Task statement => Write out exactly the lines below that run from the one containing "Все про Ucoz (34, 2374)" through the one containing "--- (7, 2544)", both included, with no other lines.

======== Materials provided ========

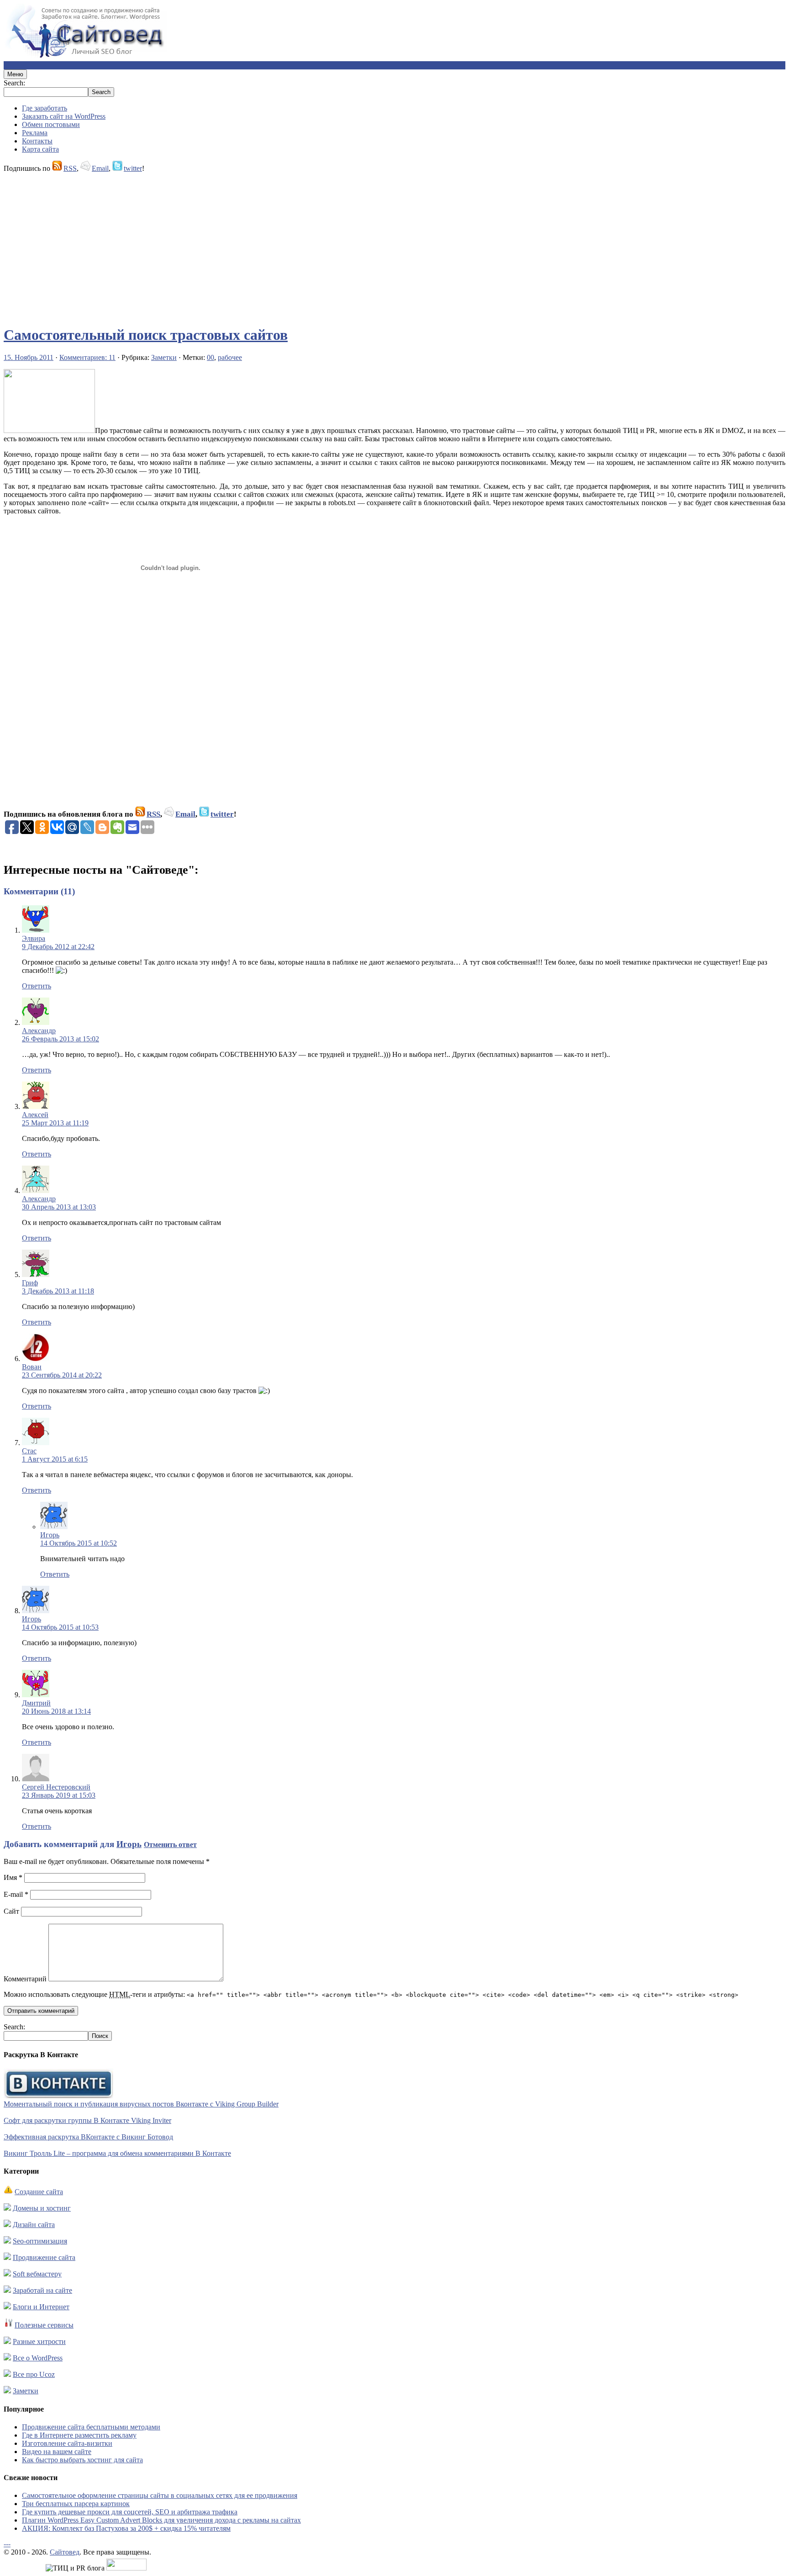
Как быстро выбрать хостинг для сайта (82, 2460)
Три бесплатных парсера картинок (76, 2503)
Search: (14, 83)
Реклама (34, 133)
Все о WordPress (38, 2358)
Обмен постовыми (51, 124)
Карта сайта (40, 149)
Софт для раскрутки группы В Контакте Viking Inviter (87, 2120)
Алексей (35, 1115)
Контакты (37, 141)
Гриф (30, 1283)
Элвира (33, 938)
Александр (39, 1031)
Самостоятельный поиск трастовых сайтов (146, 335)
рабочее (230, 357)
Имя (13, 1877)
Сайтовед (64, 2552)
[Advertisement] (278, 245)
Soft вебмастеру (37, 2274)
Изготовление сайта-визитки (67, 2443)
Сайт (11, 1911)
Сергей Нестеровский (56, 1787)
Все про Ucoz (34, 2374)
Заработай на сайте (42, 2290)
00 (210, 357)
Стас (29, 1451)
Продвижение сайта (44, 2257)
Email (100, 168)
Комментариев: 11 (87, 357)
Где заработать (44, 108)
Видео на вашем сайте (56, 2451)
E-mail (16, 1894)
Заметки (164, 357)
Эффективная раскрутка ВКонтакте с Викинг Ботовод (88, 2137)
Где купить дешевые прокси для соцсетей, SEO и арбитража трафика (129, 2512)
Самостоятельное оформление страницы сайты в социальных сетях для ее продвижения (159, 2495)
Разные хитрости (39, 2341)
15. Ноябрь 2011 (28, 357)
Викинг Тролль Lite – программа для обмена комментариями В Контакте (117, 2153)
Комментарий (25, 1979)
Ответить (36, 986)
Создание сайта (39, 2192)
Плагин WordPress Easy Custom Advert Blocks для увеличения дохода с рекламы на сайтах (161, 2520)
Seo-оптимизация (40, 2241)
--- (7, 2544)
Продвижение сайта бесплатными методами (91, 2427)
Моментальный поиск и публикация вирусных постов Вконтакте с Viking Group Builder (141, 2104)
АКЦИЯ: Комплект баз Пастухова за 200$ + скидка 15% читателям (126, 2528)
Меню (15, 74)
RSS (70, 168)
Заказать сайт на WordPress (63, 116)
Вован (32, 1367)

========

Solution to the exercise =>
Все про Ucoz (34, 2374)
Заработай на сайте (42, 2290)
00 (210, 357)
Стас (29, 1451)
Продвижение сайта (44, 2257)
Email (100, 168)
Комментариев: 11 (87, 357)
Где заработать (44, 108)
Видео на вашем сайте (56, 2451)
E-mail (16, 1894)
Заметки (164, 357)
Эффективная раскрутка ВКонтакте с Викинг Ботовод (88, 2137)
Где купить дешевые прокси для соцсетей, SEO и арбитража трафика (129, 2512)
Самостоятельное оформление страницы сайты в социальных сетях для ее продвижения (159, 2495)
Разные хитрости (39, 2341)
15. Ноябрь 2011 (28, 357)
Викинг Тролль Lite – программа для обмена комментариями В Контакте (117, 2153)
Комментарий (25, 1979)
Ответить (36, 986)
Создание сайта (39, 2192)
Плагин WordPress Easy Custom Advert Blocks для увеличения дохода с рекламы на сайтах (161, 2520)
Seo-оптимизация (40, 2241)
--- (7, 2544)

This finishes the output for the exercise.